ABOUT THIS TASK :: Look below for the line holding "width=1024, height=408. 150,219" and the line holding "You are a GUI". Transcribe exactly those lines and all lines between them, nothing more.

[Excerpts from a dataset]
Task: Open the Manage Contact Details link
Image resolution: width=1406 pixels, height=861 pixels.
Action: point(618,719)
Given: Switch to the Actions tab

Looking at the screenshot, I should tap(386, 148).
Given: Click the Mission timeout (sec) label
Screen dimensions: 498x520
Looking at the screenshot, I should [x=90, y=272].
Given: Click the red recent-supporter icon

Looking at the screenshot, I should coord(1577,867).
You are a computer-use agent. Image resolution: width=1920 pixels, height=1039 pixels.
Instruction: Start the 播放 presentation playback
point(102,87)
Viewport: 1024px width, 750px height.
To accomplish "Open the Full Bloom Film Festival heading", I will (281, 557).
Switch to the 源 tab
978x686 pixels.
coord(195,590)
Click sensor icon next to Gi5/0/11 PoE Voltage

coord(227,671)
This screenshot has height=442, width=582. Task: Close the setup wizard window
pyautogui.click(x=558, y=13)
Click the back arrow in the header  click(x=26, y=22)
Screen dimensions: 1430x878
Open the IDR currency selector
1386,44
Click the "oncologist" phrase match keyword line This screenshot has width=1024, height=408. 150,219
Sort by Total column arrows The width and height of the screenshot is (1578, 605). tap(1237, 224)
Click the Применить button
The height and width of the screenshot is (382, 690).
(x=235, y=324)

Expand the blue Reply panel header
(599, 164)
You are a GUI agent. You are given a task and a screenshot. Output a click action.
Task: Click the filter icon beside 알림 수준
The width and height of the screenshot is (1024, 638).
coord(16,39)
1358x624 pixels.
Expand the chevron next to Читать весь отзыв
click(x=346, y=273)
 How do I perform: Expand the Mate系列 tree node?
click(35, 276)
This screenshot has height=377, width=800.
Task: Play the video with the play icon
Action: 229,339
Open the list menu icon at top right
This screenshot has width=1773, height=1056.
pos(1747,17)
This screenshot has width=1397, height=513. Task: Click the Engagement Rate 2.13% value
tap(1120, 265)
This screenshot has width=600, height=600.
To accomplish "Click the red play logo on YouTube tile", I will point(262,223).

SOLVED EXERCISE ::
Click the "oncologist" phrase match keyword line This screenshot has width=1024, height=408. 150,219
Sort by Total column arrows The width and height of the screenshot is (1578, 605). tap(1237, 224)
Click the Применить button
The height and width of the screenshot is (382, 690).
(x=235, y=324)

Expand the blue Reply panel header
(599, 164)
You are a GUI agent. You are given a task and a screenshot. Output a click action.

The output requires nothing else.